Thousands drowned in the murky brew that was soon contaminated by sewage and industrial waste. Thousands more who survived the flood later perished from dehydration and disease as they waited to be rescued. It took two months to pump the city dry, and by then the Big Easy was buried under a blanket of putrid sediment, a million people were homeless, and 50,000 were dead. It was the worst natural disaster in the history of the United States.

When did this calamity happen? It hasn't — yet. But the doomsday scenario is not far-fetched. The Federal Emergency Management Agency lists a hurricane strike on New Orleans as one of the most dire threats to the nation, up there with a large earthquake in California or a terrorist attack on New York City. Even the Red Cross no longer opens hurricane shelters in the city, claiming the risk to its workers is too great.

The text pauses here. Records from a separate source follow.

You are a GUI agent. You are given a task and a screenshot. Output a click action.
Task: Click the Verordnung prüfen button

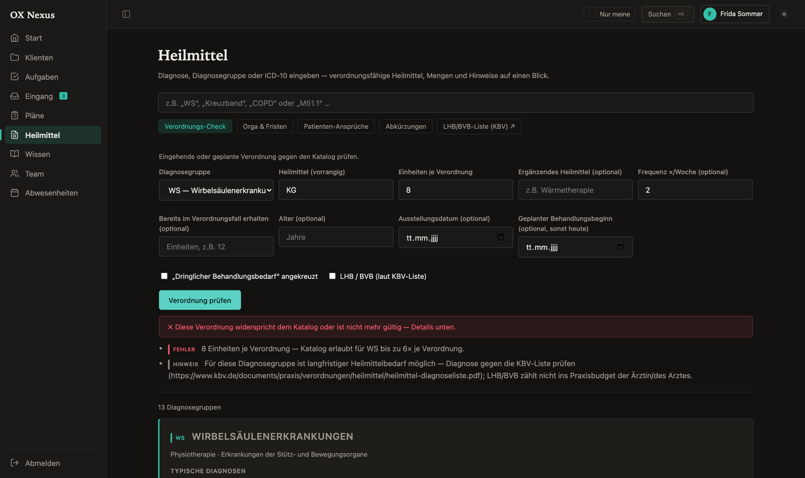[200, 300]
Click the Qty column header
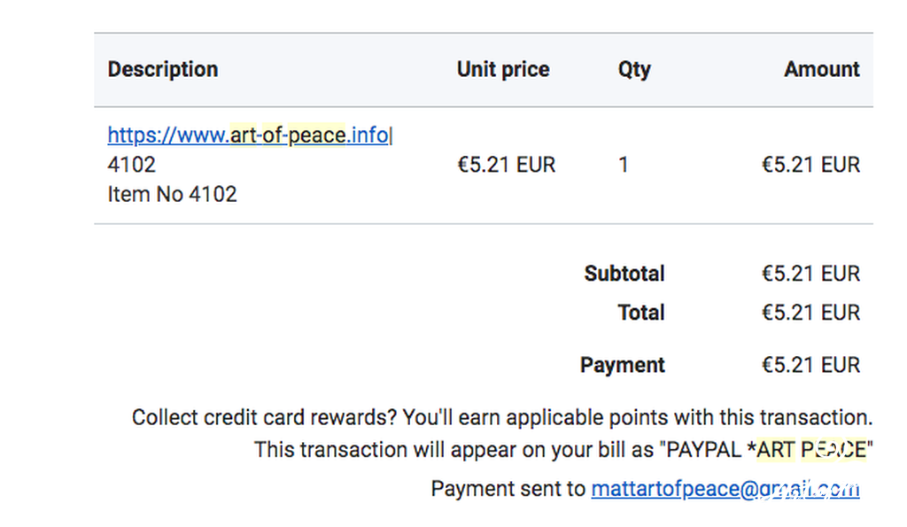Screen dimensions: 907x527 (x=634, y=70)
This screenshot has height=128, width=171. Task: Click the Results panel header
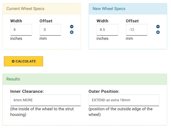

The article spreads blame all over the place, but the common cause is an utter lack of what when I was growing up we called conservation, a value that was then also tied without irony to conservatism, a movement that has since moored itself to short term economic growth at all costs, political paranoia, military adventurism and a narrow understanding of markets as arenas where large companies fight over political and economic spoils, and human values (such as paying living wages to employees) are punished.

This event will change the country as much as 9/11 did, and perhaps even more so. After Katrina, we will again begin investing in real homeland security, real infrastructure, real caring for the civilizing natures of vital cities and family farms, of small towns and real communities, sustained by governments that care more about their people than the high-dollar sources of election funding.

This event won't have ripple effects. The consequences will be tidal: on transportation, on agriculture, on lumber and other supplies, on retailing, on churches and on citizens across the country who will need to take on the burden of caring for refugees and helping others start new lives.

Katrina also force us to face a subject even Demoncrats have stopped talking about, although it lurks beneath everything: class. When the dead are counted, most of them will have been poor. Count on it.

This thing is a huge reset button on politics as usual. Along with everything else.